→ Work required
Reproduce each of the following lines verbatim.

======

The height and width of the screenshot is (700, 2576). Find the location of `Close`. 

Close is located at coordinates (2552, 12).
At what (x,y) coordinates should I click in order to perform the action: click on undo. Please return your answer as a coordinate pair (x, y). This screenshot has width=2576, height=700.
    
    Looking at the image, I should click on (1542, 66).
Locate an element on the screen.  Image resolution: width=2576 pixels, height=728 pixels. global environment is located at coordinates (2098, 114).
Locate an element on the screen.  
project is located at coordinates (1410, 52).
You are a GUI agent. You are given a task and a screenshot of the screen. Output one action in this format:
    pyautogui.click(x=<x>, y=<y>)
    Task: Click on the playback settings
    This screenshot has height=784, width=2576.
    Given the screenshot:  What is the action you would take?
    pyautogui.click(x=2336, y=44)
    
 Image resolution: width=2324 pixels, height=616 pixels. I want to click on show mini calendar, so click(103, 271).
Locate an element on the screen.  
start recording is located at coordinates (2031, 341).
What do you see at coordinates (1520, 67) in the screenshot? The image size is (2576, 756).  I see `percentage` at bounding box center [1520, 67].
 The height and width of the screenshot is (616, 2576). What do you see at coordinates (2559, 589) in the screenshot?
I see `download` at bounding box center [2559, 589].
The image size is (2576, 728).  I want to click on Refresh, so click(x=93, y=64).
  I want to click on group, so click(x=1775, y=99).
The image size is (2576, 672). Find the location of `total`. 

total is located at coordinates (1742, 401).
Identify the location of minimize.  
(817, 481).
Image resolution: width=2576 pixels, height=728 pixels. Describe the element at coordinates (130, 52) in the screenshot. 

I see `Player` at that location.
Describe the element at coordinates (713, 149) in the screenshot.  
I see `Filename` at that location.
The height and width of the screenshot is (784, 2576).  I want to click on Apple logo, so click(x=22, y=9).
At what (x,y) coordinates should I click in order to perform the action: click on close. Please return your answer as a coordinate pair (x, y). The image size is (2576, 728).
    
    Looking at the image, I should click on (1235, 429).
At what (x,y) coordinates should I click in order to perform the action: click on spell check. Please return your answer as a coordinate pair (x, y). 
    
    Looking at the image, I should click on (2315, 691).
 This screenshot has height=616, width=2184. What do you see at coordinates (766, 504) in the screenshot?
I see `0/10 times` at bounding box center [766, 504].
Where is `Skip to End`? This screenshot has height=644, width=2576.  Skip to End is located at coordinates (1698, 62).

======

→ Written response
The height and width of the screenshot is (700, 2576). Find the location of `Close`. 

Close is located at coordinates (2552, 12).
At what (x,y) coordinates should I click in order to perform the action: click on undo. Please return your answer as a coordinate pair (x, y). This screenshot has width=2576, height=700.
    
    Looking at the image, I should click on (1542, 66).
Locate an element on the screen.  Image resolution: width=2576 pixels, height=728 pixels. global environment is located at coordinates (2098, 114).
Locate an element on the screen.  
project is located at coordinates (1410, 52).
You are a GUI agent. You are given a task and a screenshot of the screen. Output one action in this format:
    pyautogui.click(x=<x>, y=<y>)
    Task: Click on the playback settings
    This screenshot has height=784, width=2576.
    Given the screenshot:  What is the action you would take?
    pyautogui.click(x=2336, y=44)
    
 Image resolution: width=2324 pixels, height=616 pixels. I want to click on show mini calendar, so click(103, 271).
Locate an element on the screen.  
start recording is located at coordinates (2031, 341).
What do you see at coordinates (1520, 67) in the screenshot? The image size is (2576, 756).  I see `percentage` at bounding box center [1520, 67].
 The height and width of the screenshot is (616, 2576). What do you see at coordinates (2559, 589) in the screenshot?
I see `download` at bounding box center [2559, 589].
The image size is (2576, 728).  I want to click on Refresh, so click(x=93, y=64).
  I want to click on group, so click(x=1775, y=99).
The image size is (2576, 672). Find the location of `total`. 

total is located at coordinates (1742, 401).
Identify the location of minimize.  
(817, 481).
Image resolution: width=2576 pixels, height=728 pixels. Describe the element at coordinates (130, 52) in the screenshot. 

I see `Player` at that location.
Describe the element at coordinates (713, 149) in the screenshot.  
I see `Filename` at that location.
The height and width of the screenshot is (784, 2576).  I want to click on Apple logo, so click(x=22, y=9).
At what (x,y) coordinates should I click in order to perform the action: click on close. Please return your answer as a coordinate pair (x, y). The image size is (2576, 728).
    
    Looking at the image, I should click on (1235, 429).
At what (x,y) coordinates should I click in order to perform the action: click on spell check. Please return your answer as a coordinate pair (x, y). 
    
    Looking at the image, I should click on (2315, 691).
 This screenshot has height=616, width=2184. What do you see at coordinates (766, 504) in the screenshot?
I see `0/10 times` at bounding box center [766, 504].
Where is `Skip to End`? This screenshot has height=644, width=2576.  Skip to End is located at coordinates (1698, 62).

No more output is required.